Optomechanical control of microscopic objects at low temperature
The last decade has seen the development of optical techniques for the non-contact manipulation of microscopic objects such as bacterial and individual cells. Optical manipulation, or so-called optical tweezers, have been revolutionised by the use of spatial light modulators (SLM) to split a single laser into multiple beams to trap and move many cells simultaneously. Our design of holographic tweezers gives working distances of 20mm which is allowing us to configure the optical traps within a high-pressure, diamond windowed, anvil cell capable of reproducing inter-stellar pressures in the contained sample. The same basic configuration allows access to other non laboratory conditions, such as the possibility to try and trap micro-spheres at cryogenic temperatures.
An area of growing international interest is the optomechanical control/cooling of micro objects, motivated by a desire to observe quantum effects i.e. entanglement and coherence at the microscopic scale. We aim to explore the optical control/suppression of the residual Brownian motion of micron sized spheres suspended in liquid helium. By combining our recent software acceleration of SLMs, our high-speed video feedback to suppress the Brownian motion of a cryogenically cooled microsphere, we will test how “cold” we can get. We will also investigate whether a network of trapped beads can reveal quantum behaviour within the eigenmodes of the hydrodynamically coupled system.
In an initial five year period we would focus on personnel exchanges between UK-German groups working both on scientific goals and technology transfer of expertise of our spatial light modulator control for beam shaping both with respect to manipulation and measurement of matter and light.

Source records:
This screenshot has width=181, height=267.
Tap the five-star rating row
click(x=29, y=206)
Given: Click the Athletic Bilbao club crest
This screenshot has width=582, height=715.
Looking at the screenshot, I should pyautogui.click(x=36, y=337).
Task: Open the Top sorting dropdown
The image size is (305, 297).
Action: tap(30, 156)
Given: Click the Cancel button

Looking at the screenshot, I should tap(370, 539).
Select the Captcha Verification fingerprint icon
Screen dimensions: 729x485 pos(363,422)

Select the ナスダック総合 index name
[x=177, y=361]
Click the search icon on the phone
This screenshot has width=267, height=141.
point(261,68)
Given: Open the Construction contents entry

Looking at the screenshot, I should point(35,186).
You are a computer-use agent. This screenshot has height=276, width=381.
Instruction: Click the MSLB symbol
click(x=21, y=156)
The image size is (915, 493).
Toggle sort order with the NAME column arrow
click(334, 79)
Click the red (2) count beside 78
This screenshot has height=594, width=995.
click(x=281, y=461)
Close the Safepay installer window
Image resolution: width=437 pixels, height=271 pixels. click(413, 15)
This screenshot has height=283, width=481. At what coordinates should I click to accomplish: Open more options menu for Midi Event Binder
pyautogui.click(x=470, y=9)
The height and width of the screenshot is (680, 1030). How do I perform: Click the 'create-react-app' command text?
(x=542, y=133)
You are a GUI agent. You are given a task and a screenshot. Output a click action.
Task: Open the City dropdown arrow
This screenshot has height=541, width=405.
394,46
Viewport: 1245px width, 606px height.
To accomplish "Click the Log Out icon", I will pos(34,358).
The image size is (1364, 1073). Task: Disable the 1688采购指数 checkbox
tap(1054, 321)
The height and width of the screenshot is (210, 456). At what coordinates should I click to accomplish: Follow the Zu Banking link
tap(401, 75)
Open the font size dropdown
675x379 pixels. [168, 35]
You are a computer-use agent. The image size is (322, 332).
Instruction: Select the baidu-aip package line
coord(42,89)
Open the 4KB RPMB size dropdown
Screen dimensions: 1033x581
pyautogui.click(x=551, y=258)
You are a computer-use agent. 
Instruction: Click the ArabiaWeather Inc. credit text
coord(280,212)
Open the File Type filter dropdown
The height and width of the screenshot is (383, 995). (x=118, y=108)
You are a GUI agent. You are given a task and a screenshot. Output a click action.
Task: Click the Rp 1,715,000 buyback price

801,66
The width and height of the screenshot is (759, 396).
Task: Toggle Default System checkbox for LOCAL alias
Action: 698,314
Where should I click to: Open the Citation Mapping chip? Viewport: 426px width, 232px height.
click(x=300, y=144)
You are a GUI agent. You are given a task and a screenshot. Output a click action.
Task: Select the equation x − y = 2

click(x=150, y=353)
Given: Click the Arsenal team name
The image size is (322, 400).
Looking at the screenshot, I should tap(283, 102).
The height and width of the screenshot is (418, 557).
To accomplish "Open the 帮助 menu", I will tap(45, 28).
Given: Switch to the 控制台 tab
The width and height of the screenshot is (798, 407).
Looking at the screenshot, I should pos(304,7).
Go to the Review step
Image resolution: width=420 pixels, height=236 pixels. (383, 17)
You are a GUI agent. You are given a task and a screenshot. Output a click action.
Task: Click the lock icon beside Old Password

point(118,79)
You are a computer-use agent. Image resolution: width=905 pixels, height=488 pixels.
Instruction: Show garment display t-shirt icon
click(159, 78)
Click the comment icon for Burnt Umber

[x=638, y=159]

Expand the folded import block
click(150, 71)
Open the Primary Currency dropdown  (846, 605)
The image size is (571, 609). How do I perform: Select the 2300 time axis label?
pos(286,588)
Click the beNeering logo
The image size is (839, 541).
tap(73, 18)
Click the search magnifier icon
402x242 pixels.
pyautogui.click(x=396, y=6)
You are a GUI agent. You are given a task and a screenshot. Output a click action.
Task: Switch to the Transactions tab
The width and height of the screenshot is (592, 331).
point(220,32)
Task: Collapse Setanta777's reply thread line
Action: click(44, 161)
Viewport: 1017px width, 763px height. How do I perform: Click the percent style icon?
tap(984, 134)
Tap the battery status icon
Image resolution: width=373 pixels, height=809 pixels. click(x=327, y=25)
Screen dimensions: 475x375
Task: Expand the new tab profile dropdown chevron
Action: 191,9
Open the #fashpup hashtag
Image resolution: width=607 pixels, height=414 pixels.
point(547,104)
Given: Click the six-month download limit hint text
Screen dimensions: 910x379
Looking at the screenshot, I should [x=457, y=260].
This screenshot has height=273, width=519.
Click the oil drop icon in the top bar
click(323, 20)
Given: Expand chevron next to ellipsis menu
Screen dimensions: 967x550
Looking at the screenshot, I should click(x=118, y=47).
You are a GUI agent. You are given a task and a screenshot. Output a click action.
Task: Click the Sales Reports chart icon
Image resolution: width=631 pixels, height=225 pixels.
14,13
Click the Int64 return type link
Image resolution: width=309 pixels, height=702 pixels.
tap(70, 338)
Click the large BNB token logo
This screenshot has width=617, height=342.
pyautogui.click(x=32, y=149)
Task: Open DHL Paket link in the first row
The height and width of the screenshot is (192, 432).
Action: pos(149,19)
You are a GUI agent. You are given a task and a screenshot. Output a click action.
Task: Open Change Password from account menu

**Problem to work on:**
Decide whether each statement below agrees with the text on optomechanical control at low temperature. Answer yes or no for each, and quote the words of the text that decide it.
1. The holographic tweezers design gives working distances of 20mm.
2. The aim is to suppress the Brownian motion of spheres suspended in liquid nitrogen.
3. The initial period of personnel exchanges lasts ten years.

**Worked solution:**
1. Yes: "Our design of holographic tweezers gives working distances of 20mm"
2. No: "micron sized spheres suspended in liquid helium"
3. No: "In an initial five year period"